• TASK DIRECTIONS: List every line of the records below that contains the word "date".

• INPUT:

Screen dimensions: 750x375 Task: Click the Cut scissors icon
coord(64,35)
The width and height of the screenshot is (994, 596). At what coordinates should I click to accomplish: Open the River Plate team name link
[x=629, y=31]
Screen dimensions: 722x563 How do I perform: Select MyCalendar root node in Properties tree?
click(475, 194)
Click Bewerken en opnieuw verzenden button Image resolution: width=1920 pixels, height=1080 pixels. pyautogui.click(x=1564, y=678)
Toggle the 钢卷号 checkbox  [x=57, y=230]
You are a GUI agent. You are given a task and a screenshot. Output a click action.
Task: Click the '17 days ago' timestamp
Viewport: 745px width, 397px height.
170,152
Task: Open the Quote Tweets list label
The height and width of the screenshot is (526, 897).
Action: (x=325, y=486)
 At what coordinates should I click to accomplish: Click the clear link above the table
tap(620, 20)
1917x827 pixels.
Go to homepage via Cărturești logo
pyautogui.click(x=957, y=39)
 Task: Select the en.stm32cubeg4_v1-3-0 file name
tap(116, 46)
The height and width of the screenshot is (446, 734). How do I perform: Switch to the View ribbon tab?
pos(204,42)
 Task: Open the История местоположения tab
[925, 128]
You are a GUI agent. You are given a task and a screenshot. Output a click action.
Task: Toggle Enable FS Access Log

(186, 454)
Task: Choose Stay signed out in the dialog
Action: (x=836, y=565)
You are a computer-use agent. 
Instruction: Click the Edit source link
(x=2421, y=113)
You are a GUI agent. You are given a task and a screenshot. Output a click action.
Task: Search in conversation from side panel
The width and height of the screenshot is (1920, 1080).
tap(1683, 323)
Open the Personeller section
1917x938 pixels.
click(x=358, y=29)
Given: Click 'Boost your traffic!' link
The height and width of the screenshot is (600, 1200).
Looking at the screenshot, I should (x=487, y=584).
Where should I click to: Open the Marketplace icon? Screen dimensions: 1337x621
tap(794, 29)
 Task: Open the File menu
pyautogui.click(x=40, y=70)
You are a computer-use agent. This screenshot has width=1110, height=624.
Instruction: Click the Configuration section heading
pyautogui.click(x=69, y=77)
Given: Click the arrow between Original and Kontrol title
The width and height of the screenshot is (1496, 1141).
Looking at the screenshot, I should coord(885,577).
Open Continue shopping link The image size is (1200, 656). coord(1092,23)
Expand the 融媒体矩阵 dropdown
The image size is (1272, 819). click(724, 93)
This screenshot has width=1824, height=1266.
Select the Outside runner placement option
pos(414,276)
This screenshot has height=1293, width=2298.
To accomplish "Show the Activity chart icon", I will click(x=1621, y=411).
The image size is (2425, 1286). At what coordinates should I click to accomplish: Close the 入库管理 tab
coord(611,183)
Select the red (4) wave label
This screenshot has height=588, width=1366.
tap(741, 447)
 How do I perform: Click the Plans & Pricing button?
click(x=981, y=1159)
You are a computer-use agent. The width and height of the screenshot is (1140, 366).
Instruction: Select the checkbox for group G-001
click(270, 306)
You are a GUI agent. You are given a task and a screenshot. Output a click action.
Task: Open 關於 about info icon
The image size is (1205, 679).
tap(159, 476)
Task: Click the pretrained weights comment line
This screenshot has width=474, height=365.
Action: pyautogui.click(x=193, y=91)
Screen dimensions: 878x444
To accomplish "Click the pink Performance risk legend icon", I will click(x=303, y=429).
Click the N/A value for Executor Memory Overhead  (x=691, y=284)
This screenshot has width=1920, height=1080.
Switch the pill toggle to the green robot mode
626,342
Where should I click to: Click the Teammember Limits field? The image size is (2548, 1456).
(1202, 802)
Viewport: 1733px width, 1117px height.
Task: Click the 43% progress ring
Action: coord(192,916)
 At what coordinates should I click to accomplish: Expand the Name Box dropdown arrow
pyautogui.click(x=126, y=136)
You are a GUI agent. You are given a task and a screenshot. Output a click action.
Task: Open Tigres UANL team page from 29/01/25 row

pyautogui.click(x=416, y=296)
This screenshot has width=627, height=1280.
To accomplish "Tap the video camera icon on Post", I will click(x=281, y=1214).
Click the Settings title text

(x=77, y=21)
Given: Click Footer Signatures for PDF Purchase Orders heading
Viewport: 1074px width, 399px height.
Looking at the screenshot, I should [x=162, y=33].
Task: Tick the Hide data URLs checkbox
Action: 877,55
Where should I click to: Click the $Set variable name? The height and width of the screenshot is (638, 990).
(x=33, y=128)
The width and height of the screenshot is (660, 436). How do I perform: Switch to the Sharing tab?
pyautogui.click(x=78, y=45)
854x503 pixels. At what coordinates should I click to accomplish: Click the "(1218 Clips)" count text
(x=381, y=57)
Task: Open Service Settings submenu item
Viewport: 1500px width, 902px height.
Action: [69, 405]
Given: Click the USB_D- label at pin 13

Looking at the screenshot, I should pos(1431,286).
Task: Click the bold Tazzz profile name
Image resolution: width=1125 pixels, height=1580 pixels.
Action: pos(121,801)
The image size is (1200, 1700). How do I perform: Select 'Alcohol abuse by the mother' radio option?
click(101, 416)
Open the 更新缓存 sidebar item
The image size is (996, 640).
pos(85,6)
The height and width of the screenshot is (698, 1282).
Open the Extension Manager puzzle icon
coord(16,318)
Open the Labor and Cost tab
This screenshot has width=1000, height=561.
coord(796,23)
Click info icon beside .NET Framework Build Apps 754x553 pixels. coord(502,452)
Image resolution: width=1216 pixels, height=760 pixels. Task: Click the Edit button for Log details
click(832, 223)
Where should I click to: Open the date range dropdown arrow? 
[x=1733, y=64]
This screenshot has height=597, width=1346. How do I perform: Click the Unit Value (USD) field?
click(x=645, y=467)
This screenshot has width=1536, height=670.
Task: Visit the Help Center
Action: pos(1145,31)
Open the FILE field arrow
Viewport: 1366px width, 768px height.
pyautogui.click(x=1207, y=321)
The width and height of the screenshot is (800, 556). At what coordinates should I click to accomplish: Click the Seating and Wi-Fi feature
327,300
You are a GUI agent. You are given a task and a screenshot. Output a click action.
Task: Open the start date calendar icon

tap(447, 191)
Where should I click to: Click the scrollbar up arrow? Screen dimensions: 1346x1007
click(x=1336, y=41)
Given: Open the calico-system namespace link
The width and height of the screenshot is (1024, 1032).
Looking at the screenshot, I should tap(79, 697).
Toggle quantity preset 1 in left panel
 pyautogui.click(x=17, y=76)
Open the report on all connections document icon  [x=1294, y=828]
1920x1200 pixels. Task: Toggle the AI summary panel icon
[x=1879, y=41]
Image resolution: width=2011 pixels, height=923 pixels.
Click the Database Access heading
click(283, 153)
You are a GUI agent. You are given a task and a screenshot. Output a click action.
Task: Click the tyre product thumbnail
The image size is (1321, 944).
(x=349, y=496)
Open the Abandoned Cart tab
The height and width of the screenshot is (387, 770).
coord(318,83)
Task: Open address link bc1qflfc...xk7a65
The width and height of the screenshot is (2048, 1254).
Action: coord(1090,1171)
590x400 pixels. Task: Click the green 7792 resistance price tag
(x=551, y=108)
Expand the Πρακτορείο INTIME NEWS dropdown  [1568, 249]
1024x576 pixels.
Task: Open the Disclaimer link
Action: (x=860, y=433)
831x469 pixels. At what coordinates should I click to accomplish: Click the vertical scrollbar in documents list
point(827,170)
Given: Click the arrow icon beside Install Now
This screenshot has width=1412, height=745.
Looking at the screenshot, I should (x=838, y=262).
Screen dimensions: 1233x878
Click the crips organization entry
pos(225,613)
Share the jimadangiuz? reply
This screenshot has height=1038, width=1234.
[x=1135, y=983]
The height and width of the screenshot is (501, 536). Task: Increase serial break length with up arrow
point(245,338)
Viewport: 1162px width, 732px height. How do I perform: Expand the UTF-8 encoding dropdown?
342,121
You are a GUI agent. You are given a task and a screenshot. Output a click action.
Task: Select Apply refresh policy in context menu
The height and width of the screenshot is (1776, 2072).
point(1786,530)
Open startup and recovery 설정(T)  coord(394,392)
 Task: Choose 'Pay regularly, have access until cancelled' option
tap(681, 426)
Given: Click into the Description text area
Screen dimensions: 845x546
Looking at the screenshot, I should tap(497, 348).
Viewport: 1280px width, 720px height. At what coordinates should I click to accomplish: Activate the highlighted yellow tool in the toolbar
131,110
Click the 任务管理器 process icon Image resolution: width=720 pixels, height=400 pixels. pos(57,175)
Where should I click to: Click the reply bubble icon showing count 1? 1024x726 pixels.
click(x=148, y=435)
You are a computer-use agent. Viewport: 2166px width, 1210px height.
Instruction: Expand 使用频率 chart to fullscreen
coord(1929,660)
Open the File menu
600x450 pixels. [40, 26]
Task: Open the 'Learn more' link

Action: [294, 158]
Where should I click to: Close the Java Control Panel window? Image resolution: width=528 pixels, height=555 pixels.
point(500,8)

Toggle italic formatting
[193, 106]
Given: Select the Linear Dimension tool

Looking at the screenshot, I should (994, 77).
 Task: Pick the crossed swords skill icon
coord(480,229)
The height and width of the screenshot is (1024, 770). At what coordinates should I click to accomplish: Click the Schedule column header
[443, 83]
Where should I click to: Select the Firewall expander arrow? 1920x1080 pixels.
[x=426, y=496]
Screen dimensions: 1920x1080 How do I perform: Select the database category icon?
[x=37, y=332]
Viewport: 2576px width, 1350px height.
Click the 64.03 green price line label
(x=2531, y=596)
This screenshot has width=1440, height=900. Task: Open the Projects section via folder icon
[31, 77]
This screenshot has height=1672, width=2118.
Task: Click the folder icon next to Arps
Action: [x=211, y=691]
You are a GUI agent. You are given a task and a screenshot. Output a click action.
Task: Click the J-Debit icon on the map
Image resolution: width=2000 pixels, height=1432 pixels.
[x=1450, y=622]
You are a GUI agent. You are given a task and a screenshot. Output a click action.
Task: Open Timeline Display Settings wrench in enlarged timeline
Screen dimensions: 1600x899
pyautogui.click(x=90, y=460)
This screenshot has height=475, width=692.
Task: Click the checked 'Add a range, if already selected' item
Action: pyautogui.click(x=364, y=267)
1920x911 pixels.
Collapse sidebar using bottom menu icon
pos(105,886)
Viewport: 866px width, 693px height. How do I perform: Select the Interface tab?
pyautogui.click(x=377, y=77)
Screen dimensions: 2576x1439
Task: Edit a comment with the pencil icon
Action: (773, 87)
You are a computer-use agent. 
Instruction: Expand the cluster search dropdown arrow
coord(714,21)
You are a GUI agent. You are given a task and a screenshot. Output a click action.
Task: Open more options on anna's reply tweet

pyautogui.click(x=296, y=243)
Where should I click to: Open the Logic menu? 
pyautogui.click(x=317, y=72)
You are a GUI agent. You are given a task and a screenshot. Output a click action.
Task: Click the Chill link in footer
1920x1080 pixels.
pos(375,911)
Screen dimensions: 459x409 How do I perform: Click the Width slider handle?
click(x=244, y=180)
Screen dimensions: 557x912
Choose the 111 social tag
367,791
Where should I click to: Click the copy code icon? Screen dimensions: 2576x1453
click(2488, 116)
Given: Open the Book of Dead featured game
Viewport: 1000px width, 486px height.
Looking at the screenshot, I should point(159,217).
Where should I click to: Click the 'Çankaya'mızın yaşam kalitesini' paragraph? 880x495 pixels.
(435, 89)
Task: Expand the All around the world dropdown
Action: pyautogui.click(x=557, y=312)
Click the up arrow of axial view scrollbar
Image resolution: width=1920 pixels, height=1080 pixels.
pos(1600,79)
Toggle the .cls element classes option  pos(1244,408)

• REPLY TO THE TASK:
Where should I click to: Open the date range dropdown arrow? 
Task: Open the start date calendar icon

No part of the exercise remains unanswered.